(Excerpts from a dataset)
==============================

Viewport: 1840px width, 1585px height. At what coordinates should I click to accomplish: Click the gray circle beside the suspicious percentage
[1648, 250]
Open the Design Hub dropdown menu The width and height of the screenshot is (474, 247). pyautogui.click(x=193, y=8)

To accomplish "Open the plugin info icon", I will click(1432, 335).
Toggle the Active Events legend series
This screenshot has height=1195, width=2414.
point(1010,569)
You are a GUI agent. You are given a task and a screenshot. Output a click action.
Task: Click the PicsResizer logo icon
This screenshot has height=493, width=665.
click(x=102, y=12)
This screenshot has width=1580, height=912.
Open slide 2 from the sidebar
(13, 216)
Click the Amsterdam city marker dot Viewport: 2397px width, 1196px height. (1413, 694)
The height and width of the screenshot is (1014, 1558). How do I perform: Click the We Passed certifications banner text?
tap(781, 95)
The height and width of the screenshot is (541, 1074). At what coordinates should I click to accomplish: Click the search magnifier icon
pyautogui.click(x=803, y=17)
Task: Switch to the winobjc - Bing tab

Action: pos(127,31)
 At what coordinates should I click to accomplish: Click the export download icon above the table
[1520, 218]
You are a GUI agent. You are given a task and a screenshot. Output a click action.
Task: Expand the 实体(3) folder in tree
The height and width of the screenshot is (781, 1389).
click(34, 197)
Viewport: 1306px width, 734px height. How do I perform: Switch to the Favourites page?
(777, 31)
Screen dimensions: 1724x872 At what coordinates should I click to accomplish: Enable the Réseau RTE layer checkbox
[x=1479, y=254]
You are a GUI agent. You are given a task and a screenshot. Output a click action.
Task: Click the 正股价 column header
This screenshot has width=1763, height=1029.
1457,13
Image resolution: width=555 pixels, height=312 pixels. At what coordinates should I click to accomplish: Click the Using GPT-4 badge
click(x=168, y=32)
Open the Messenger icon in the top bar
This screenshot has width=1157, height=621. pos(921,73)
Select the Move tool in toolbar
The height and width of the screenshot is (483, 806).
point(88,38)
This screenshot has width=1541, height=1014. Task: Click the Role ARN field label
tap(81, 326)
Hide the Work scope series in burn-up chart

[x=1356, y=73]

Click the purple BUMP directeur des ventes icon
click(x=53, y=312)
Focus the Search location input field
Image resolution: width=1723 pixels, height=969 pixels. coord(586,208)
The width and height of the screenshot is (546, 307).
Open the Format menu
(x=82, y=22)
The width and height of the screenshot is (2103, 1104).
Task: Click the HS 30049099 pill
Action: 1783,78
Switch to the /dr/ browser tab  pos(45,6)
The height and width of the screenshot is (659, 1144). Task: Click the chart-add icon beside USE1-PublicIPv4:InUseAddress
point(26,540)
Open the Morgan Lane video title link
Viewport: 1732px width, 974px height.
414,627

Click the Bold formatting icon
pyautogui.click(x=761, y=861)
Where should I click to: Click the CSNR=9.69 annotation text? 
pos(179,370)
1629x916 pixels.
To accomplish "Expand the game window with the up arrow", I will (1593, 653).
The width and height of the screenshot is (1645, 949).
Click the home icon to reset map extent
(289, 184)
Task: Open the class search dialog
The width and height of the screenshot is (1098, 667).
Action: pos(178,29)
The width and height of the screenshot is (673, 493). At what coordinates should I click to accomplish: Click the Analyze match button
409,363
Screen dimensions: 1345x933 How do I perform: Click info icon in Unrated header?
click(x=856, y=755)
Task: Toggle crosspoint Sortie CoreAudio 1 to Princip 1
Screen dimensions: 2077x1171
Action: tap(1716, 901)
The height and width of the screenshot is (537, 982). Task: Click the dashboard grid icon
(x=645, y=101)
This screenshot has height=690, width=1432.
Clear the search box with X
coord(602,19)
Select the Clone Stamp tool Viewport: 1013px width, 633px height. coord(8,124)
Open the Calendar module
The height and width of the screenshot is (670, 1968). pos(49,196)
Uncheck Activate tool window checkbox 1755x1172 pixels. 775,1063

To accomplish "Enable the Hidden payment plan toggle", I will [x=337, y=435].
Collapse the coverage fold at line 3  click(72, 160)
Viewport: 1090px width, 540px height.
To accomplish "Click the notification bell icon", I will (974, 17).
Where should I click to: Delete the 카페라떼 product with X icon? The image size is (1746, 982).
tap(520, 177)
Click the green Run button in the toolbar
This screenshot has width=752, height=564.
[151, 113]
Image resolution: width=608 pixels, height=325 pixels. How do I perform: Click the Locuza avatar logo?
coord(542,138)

==============================

### WHAT THE EXERCISE ASKS
"Expand" is the word to look for; copy every line of the data that has it.

### ANSWER BOX
Task: Expand the 实体(3) folder in tree
To accomplish "Expand the game window with the up arrow", I will (1593, 653).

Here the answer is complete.